Better tabbing in Firefox.
The tabbing I propose differs from the current Firefox tabbing in that:
- The tab list on the right of the tab bar has been made much larger and is pulled down by mousing-over rather than clicking. (I'm thinking that an option would allow the user to only show the menu on clicks. Also, ignore the misplaced left arrow on the right side of the all tabs button; it should be on the far left, of course.)
- In the 'all tabs' list, the tabs currently seen in the main bar are highlighted so that the user can better associate the two lists with each other. A more noticeable highlight for the current tab than Firefox currently has would further help users naturally link the two lists in their minds, but I didn't bother implementing that.
- Clicking on a tab in the 'all tabs' list which is not seen in the main bar causes the set of tabs seen in the main bar to center around that tab. (The current Firefox behavior is to only scroll the main tab list only as far over enough to see the newly selected tab in view.)
- The little previews of tabs seen in IE7 and Opera when you hover over a tab are way too small, and their delay before popping up is annoying. Here, the previews are the full display window size and appear instantly (at least, they would appear instantly in a real implementation). A shadow over the preview image, a border, and the page title and url superimposed over the preview cue to the user that they're looking at a preview rather than the current tab. Fast, large tab previews not only work better than the small, slow tab previews seen in most implementations of previews, they also make thumbnail-style previews unnecessary: it's more direct and more habitual to just open up the 'all tabs' list and glide the mouse over the tabs till you see what you want.

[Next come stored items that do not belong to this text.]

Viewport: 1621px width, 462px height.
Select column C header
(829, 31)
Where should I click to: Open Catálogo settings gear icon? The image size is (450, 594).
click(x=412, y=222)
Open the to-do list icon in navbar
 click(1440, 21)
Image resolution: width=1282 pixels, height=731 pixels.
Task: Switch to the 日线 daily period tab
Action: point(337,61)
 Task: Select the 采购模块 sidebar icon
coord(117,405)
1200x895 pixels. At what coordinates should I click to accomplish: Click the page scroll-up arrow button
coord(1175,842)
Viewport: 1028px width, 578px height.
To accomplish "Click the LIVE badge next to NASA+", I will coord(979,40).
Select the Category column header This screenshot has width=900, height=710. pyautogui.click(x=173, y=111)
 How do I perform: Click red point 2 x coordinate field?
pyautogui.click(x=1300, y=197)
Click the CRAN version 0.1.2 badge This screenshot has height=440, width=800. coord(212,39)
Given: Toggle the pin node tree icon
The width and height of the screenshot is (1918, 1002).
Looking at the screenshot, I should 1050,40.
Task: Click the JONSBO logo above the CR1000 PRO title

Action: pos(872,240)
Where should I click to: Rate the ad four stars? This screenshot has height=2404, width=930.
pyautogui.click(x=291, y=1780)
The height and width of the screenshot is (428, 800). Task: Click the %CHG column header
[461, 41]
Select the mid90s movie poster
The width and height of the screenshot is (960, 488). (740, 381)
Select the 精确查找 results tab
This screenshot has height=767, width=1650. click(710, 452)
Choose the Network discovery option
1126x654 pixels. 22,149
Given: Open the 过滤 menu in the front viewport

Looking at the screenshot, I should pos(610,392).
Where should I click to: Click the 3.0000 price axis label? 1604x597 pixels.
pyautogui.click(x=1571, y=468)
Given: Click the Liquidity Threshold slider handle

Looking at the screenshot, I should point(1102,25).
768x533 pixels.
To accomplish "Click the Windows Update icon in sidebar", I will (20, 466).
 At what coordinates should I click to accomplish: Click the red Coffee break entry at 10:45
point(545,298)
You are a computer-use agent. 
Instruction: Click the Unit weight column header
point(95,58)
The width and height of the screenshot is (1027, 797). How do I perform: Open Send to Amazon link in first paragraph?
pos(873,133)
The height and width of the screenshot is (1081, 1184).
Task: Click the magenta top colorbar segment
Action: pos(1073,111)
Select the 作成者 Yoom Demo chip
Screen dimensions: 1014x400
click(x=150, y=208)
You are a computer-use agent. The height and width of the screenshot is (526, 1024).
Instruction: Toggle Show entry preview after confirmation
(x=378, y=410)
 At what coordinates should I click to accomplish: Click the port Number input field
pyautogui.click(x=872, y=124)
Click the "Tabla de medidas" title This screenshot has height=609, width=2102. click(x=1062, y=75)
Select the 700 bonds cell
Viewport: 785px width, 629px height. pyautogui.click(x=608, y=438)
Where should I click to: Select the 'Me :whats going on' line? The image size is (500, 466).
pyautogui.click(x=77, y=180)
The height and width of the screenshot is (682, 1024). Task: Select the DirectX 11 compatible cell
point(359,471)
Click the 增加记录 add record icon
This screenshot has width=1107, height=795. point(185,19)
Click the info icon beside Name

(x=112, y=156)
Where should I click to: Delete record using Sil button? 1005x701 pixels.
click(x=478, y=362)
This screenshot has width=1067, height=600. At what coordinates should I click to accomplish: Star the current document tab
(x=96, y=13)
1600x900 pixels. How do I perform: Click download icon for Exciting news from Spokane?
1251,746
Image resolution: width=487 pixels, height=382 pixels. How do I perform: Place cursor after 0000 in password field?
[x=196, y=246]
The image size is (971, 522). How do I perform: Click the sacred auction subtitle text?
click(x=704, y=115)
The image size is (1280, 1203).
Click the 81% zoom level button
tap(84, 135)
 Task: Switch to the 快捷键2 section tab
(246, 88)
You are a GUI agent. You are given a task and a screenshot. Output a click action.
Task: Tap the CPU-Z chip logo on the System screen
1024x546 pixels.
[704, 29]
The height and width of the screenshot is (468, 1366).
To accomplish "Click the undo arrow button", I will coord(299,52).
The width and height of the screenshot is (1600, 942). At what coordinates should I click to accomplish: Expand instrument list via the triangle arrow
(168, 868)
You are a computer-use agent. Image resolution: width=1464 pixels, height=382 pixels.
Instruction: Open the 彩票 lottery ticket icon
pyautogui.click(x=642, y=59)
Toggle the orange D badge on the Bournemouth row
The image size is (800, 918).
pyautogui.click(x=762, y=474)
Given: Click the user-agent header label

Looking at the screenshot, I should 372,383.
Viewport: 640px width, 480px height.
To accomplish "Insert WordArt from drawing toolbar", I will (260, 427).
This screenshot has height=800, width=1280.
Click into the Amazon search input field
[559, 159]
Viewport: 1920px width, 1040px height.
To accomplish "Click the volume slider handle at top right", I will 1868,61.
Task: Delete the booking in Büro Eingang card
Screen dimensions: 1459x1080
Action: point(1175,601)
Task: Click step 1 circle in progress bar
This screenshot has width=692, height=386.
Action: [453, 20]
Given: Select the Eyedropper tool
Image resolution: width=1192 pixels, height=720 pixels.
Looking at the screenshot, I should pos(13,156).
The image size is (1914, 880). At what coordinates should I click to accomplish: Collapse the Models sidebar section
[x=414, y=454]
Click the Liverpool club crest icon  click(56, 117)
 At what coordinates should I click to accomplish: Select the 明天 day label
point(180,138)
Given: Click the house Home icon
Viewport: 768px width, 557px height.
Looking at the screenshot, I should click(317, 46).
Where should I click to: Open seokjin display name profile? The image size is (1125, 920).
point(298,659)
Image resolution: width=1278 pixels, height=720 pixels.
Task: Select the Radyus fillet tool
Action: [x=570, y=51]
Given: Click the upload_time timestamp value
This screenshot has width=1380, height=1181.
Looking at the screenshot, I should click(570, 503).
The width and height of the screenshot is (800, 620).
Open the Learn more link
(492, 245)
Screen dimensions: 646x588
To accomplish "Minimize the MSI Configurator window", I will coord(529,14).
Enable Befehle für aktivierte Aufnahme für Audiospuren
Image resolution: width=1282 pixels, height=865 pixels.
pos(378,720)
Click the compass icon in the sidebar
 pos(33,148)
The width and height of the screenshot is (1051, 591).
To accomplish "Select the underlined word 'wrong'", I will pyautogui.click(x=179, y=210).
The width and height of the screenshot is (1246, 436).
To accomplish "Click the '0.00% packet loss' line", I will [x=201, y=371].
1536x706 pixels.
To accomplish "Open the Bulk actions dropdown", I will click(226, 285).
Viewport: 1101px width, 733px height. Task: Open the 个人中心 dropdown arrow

WAIT ABOUT HALF A MINUTE FOR THE TABS TO FINISH LOADING (THEY ARE ALL DOWNLOADED AT THE START FOR QUICK PREVIEWING; AN UGLY HACK, OBVIOUSLY, BUT SUFFICIENT FOR DEMONSTRATION PURPOSES). Also, the 'all tabs' menu is a bit futzy, especially if you try to use the scrollbar; I recommend just using the mousewhell to scroll (this is the primary means of scrolling envisioned, anyway).
Notes:
- An annoyance with Firefox's current tabbing is that the tabs shrink and grow as the number of tabs changes. One of my habits is to clean house by selecting a tab, quickly surveying the page, then clicking the middle-button to dismiss it or moving to the next tab if I wish to keep that one; I can do this quickly and easily until the tabs start changing size because then I have to be more careful about where my mouse is hovering even though, most commonly, I'm getting rid of more tabs than I am keeping.
- A big reason vertical tab bars have been rejected is because they present harder to hit targets for less skilled mouse users. While I feel this is true with the Vertigo Firefox extension's implementation, the fix is simply to make the vertical tabs slightly taller. Perhaps the installation default will have quite tall vertical tabs, but advanced users can adjust a setting to get shorter tabs, allowing them to see more tabs at once.
- I previously had the 'ALL TABS' on the left with the idea that, when hovering over a tab in the 'all tabs' list, the full title would overflow out of the list. Now I'm thinking the full title of the tab you mouse over would appear in the preview image. above or below the preview image of the tab, so it's probably best to put this back on the right, though care should be taken so that its mouse-over behavior doesn't conflict with the page's scrollbar.
Not seen:
- In this demo, I've neglected to highlight the current tab in either the main tab bar or the 'all tabs' list. Also, there of course should be highlighting of tabs when you mouse over them.
- I've also neglected to add any close buttons on the tabs.
- The number of tabs in the main bar and their size do not vary with the number of open tabs. Only resizing the browser window itself changes the number of tabs seen in the main bar. The tabs on the sides are never partially obscured.
- Users probably shouldn't see a normal preview when hovering over their currently selected tab, as it would be confusing. I'm not sure what should happen instead, though.
- The mouse-scrolling of the main bar should work much like it does currently in Firefox. Scrolling the main bar would change which tabs are highlighted in the 'all tabs' list.
- When the 'all tabs' menu is open, the preview should be squished horizontally as an image, not as a narrower layout: a new layout causes the page to be less recognizeable.
- The current tab overflow arrows in Firefox are simply too subtle. It should be easier to notice them and notice whether they are greyed out or not.
- To help users better associate the main bar with the 'all tabs' list, a scroll-position indicator bar should appear beneath the tabs (though not the 'all tabs' button, which probably shouldn't quite look like a tab): think of it like a scrollbar, except it's a very thin colored line that you aren't meant to grab to drag; it's simply there as another cue to tell you where you are in the list; as you mousewheel left and right it slides back and forth.
- I'm not sure if the 'all tabs' list should open always scrolled to the top or if it should open scrolled to the set of tabs seen in the main bar, or maybe centered on the current tab.
- Perhaps for an alternate behavior, users can choose to have the main tab area show the most recently viewed tabs and the current tab in the order left-to-right (or maybe right-to-left) that they were viewed.